Paulo Dybala vive un’altra notte amara. Nel match tra Milan e Roma, l’attaccante argentino è stato protagonista in negativo: ha sbagliato un rigore e, calciandolo, si è infortunato all’adduttore, costringendo Gasperini a un cambio forzato.
Un minuto fatale, che ha trasformato una serata ordinaria in un incubo sportivo.
“L’infortunio pesa più dell’errore — ha spiegato Gasperini a fine gara —. Paulo potrà recuperare dopo la sosta, ma le prossime partite con Rangers e Udinese sono già da escludere. È la perdita più importante della serata.”
Dybala, primo errore dal dischetto con la Roma
Il dato più sorprendente riguarda proprio i rigori.
Quello di San Siro è stato il primo errore di Dybala dal dischetto in maglia giallorossa: finora aveva mantenuto un record perfetto di 18 su 18, tra Serie A e coppe. L’ultimo errore in carriera risaliva al 30 novembre 2021, ai tempi della Juventus, contro la Salernitana.
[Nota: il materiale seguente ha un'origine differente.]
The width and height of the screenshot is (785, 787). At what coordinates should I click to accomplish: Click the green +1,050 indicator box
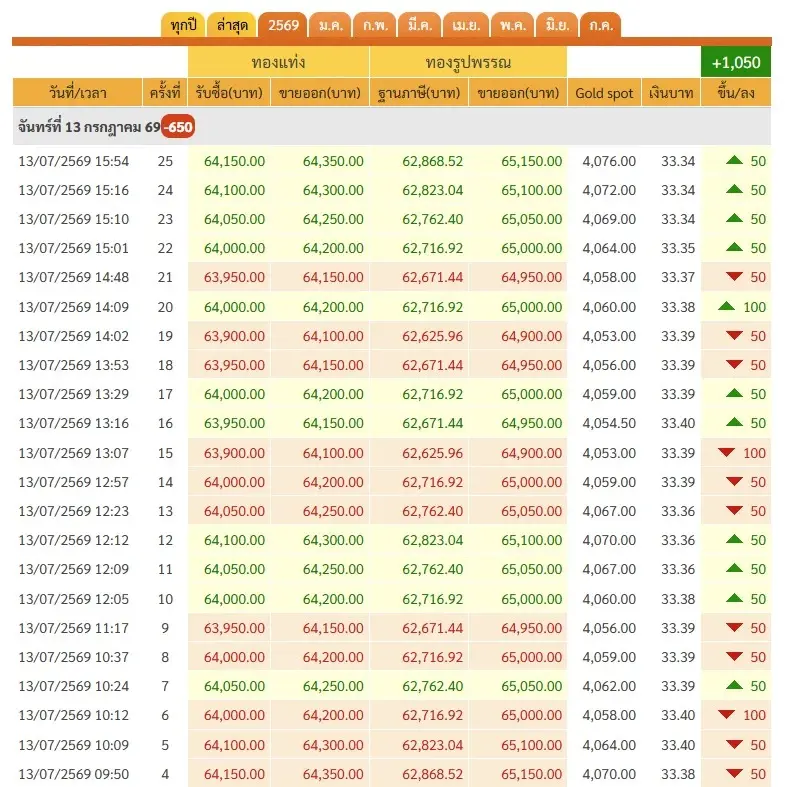click(x=736, y=62)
Da allora, Paulo era diventato uno specialista assoluto, segnando anche il rigore decisivo nella finale dei Mondiali 2022 contro la Francia.
Questo sbaglio riporta alla mente un altro episodio amaro, quello della Supercoppa Italiana del 2016 a Doha, quando il suo tiro fu parato da Donnarumma in un momento rimasto nella memoria di tutti i tifosi.
L’infortunio all’adduttore e la delusione in panchina
Appena dopo l’errore dal dischetto, Dybala si è immediatamente toccato la coscia sinistra chiedendo il cambio.
Seduto in panchina, ha seguito il resto della partita coprendosi il volto con la maglia, visibilmente sconfortato.
L’argentino, reduce da un periodo di buona forma, aveva ritrovato continuità nelle ultime settimane, segnando contro Viktoria Plzen e Sassuolo, ma questo nuovo problema fisico rischia di interrompere il suo percorso di crescita.
Secondo le prime valutazioni dello staff medico, si tratta di una lesione muscolare all’adduttore. La Roma spera di riaverlo dopo la sosta, ma solo gli esami dei prossimi giorni daranno certezze sui tempi di recupero.
Un periodo difficile per Dybala
Il 2025 sembrava essere l’anno della rinascita per Dybala: continuità, leadership e prestazioni convincenti avevano riportato entusiasmo tra i tifosi.
Ora, però, lo stop rischia di riportare a galla i fantasmi del passato: problemi fisici ricorrenti, stagioni interrotte e una fragilità che ne ha spesso limitato il potenziale.
Nonostante tutto, Gasperini ha piena fiducia nel suo numero 21, che resterà uno dei pilastri del progetto giallorosso. Il tecnico spera di poterlo ritrovare al top dopo la sosta, per affrontare il rush finale della prima parte di stagione.
Nel frattempo, la Roma dovrà fare a meno del suo giocatore più talentuoso, quello che — nonostante le critiche — resta uno dei pochi capaci di cambiare il corso di una partita con una sola giocata.